The Weird and Wacky World of VIA, the 3rd player in the “Modern” x86 market

Header Image credit goes to Martijn Boer.

In the world of x86 CPUs there are two major players, Intel and AMD. However, there is one (well two but that will be expanded on later) other company that designs and produces CPUs that are fully compatible with modern x86 extensions, yes even AVX, and that company is VIA.

How VIA got the x86 license is a bit of a messy story that involves the purchase of both Cyrix from National Semiconductor and Centaur Technology from Integrated Device Technology, but in the end VIA ended up with an x86 license and is currently designing and developing x86 compatible CPUs.

VIA’s Cores through Time

When VIA acquired Cyrix and Centaur, there were several cores in design. From Cyrix there was a brand new core by the name of Jalapeno. Jalapeno was a spicy 2-wide out of order design with an on-die RIMM memory controller. Cyrix also had a more modest Cayenne (later renamed Joshua) core which was less a revolution and more an evolution of the MII. Meanwhile, VIA got the Samuel core from Centaur.
VIA scraped both cores from Cyrix, Joshua and Jalapeno, and purchased the Samuel core from Centaur as VIA were focusing on low power designs which neither the Joshua or Jalapeno core were targeting.

The Samuel core and its many derivatives were used in the Cyrix III (later renamed to the C3 as it was not based on Cyrix tech) all the way up to the VIA C7.

The Samuel core which dates back to 2000 was replaced in 2008 by the Isaiah core. The Samuel core which dates back to 2000 was replaced in 2008 by the Isaiah core. Isaiah was a very ambitious design at the time, a low-power fully out-of-order core in 2008 was not trivial, considering the nodes from the time, and as a reminder Intel’s Bonnell core was a dual issue in-order core also from 2008. Yes ARM did have a out-of-order core in 2008 in the form of the Cortex A9 but as pointed out in our article about how ISA doesn’t matter, A9 lost to Bonnell in terms of both power and performance so for VIA to also trying a fully out-of-order CPU in 2008 was an ambitious project. Isaiah was first fabbed on Fujitsu 65nm and then later shrunk to TSMC 40nm. Furthermore, it was shrunk even more down the line from the aforementioned TSMC 40nm to TSMC 28nm and renamed Isaiah II.

VIA’s latest core built on TSMC N16, CNS, has yet be be released in any shipping products, is a very large jump compared to Isaiah. In the grand scheme of CPU design, in the year 2021, it looks to be fairly lackluster, however, and is nowhere near as ambitious as Isaiah sadly.

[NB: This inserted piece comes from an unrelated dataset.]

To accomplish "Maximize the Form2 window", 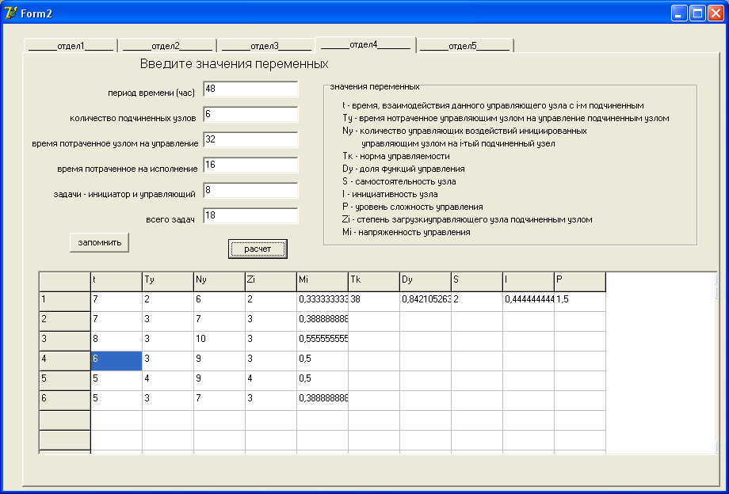I will [698, 13].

VIA’s Isaiah: You Call This Low-Power?

Isaiah is very complex for a low-power core. That’s clear just from a mile high block diagram.

Most of the structure sizes here were determined using microbenchmarks

For comparison, here’s Intel’s Pentium III, which was discontinued just a year before Isaiah launched as VIA Nano.

Data compiled from a variety of sources, some of which are unofficial, and some of which don’t agree. Take this with a grain of salt, but it should be mostly accurate

Compared to Intel’s prior “big core”, VIA Nano is giant. It’s deeper and wider with bigger L1 caches, but VIA’s engineers didn’t stop there.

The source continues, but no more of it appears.